Byte offset 9 from the beginning of the record contains it's type. Here is a
table of known types:
0x00 Form
0x01 User Table
0x02 Macro
0x03 System Table
0x04 Report
0x05 Query
0x06 Linked Table
0x07 Module
0x0b Unknown but used for two objects (AccessLayout and UserDefined)
Byte offset 31 from the begining of the record starts the object's name. I am
not presently aware of any field defining the length of the name, so the present
course of action has been to stop at the first non-printable character
(generally a 0x03 or 0x02)
After the name there is sometimes have (not yet determined why only sometimes)
a page pointer and offset to the KKD records (see below). There is also pointer to other catalog pages, but I'm not really sure how to parse those.
KKD Records
-----------
Table definitions look to be stored in 'KKD' records (my name for them...they
always start with 'KKD\0').
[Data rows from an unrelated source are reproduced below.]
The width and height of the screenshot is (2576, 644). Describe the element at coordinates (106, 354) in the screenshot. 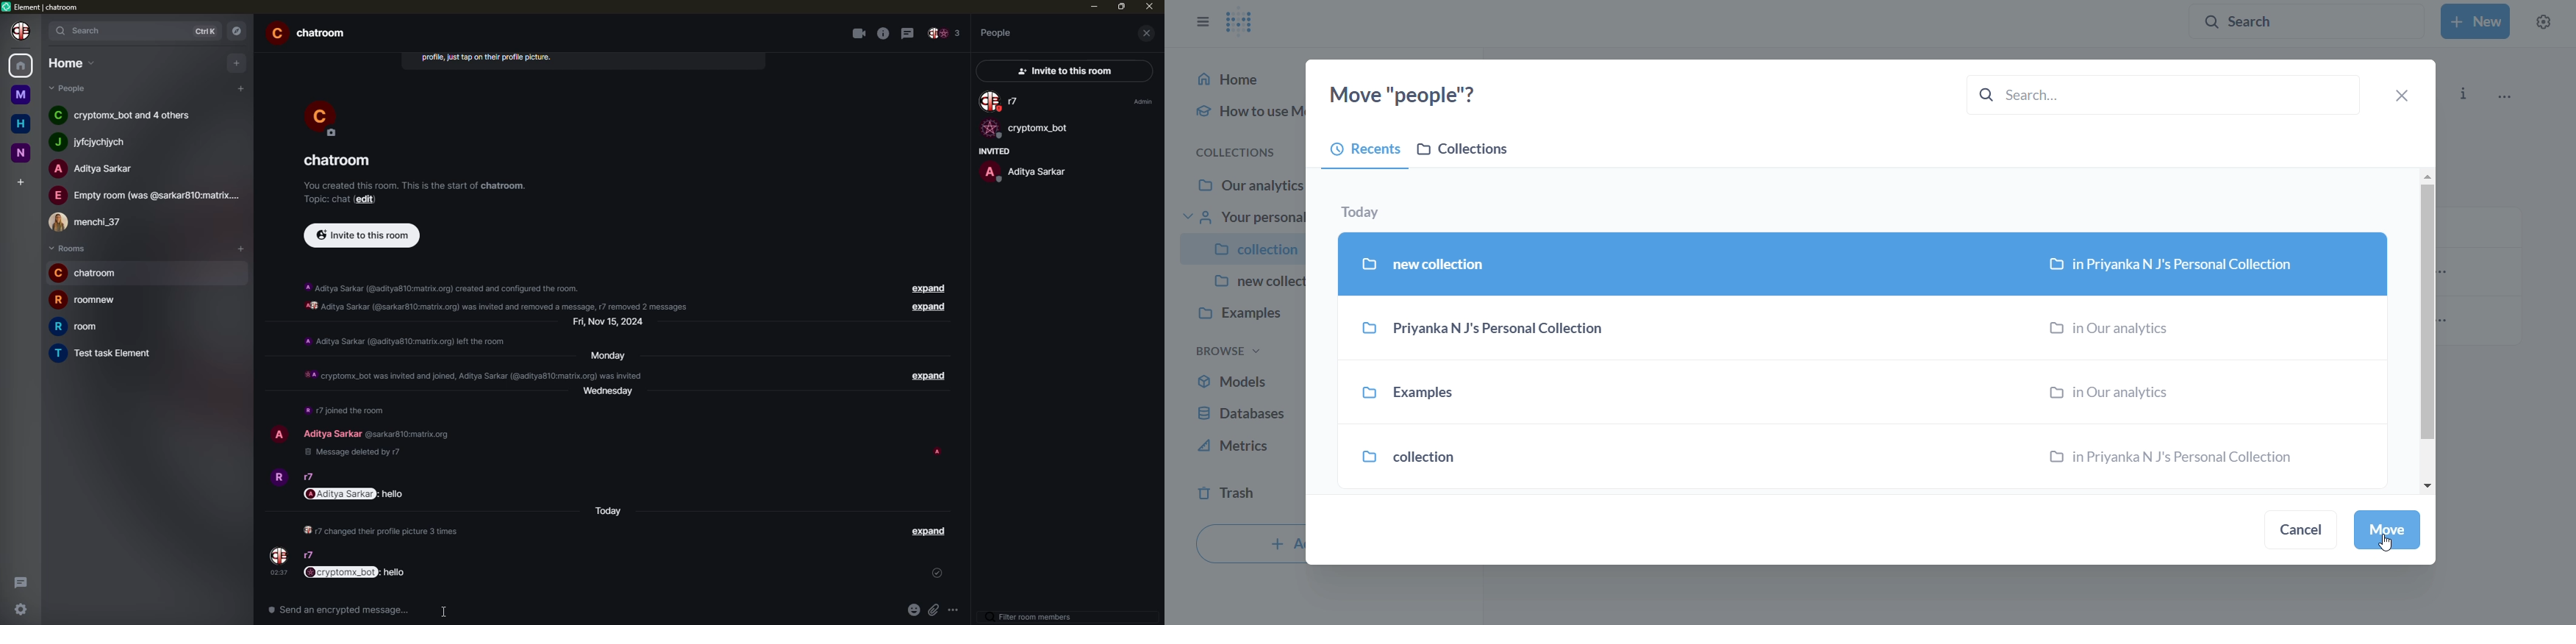

I see `room` at that location.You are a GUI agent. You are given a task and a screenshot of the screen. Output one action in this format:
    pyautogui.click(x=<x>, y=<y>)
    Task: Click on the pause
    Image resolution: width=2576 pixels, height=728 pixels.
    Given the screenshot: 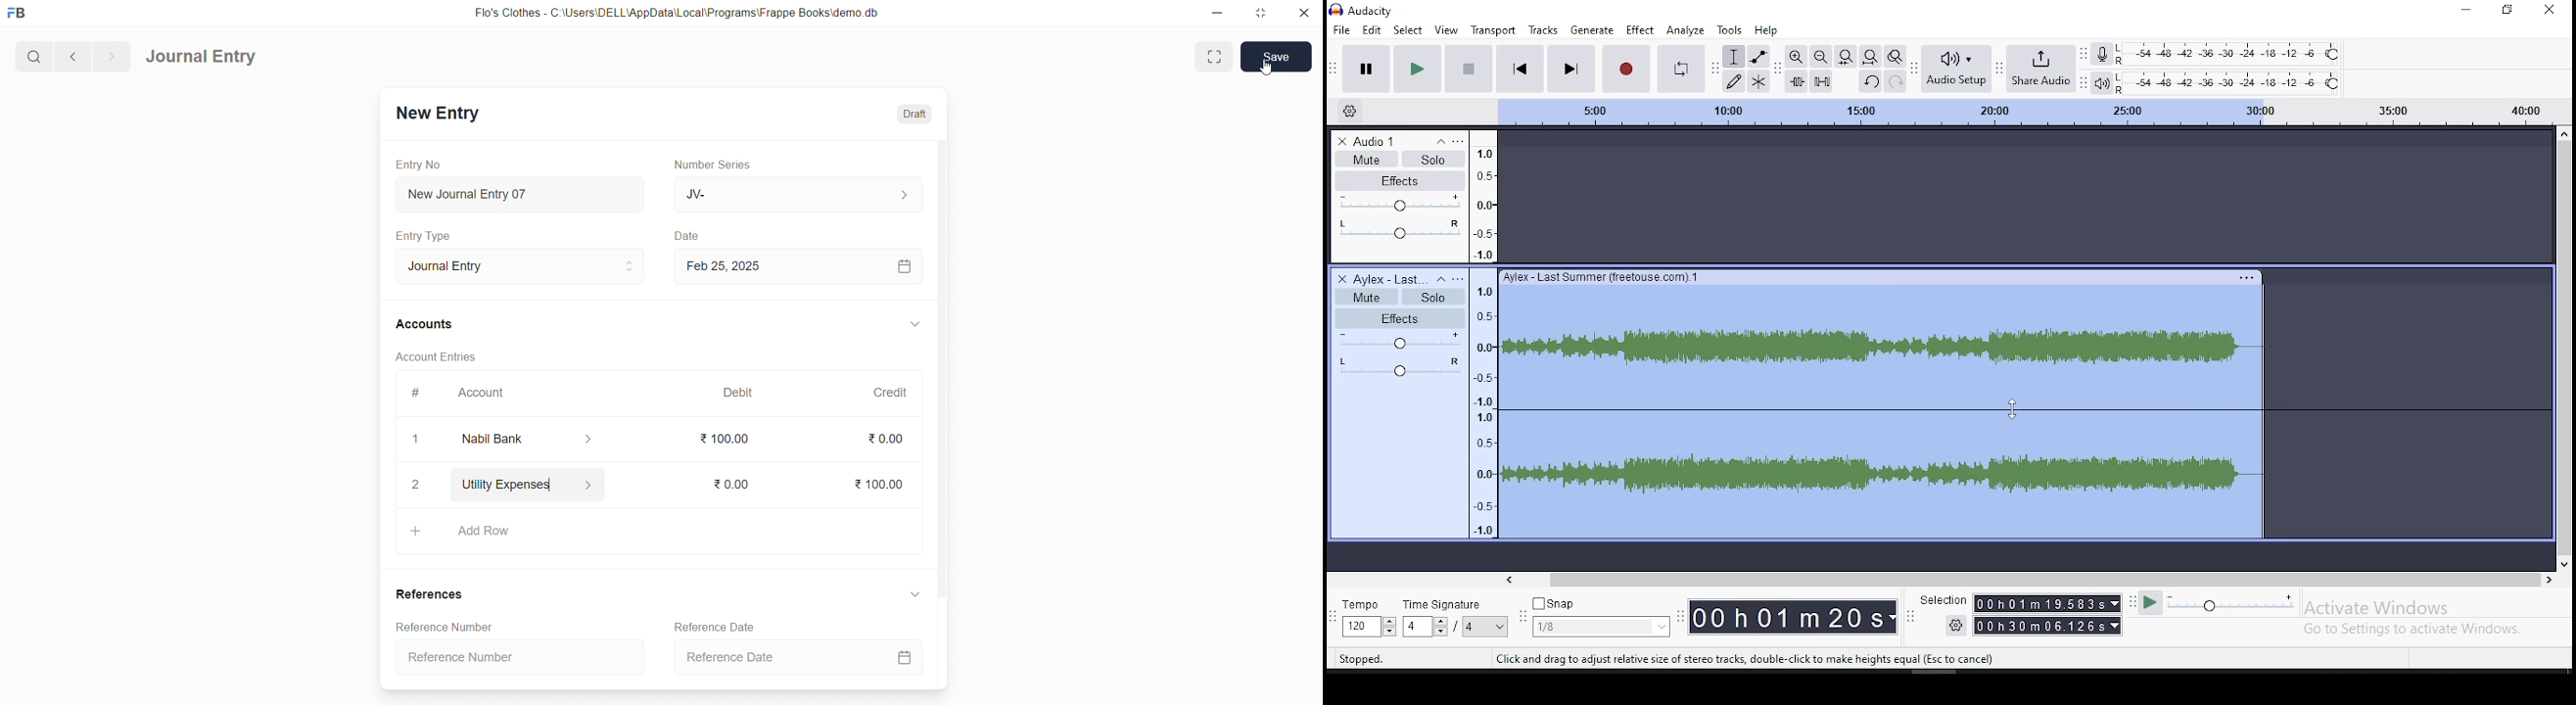 What is the action you would take?
    pyautogui.click(x=1363, y=70)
Again these reside on pages, packed to the end of
the page.
They look a little like this: (this needs work...see the kkd.c)
'K' 'K' 'D' 0x00
16 bit length value (this includes the length)
0x00 0x00
0x80 0x00 (0x80 seems to indicate a header)
Then one of more of: 16 bit length field and a value of that size.
For instance:
0x0d 0x00 and 'AccessVersion' (AccessVersion is 13 bytes, 0x0d 0x00 intel order)
Next comes one of more rows of data. (column names, descriptions, etc...)
16 bit length value (this includes the length)
0x00 0x00
0x00 0x00
16bit length field (this include the length itself)
4 bytes of unknown purpose
16 bit length field (non-inclusive)
value (07.53 for the AccessVersion example above)
See kkd.c for an examples, although it needs cleanup.
Futures
-------
Near term, I'd like to be able to pull the definitions for user tables out of
the MDB file and into a MySQL/Postgresql/Sybase/Oracle/DB2/etc... and then
populate the data across in one clean automated process.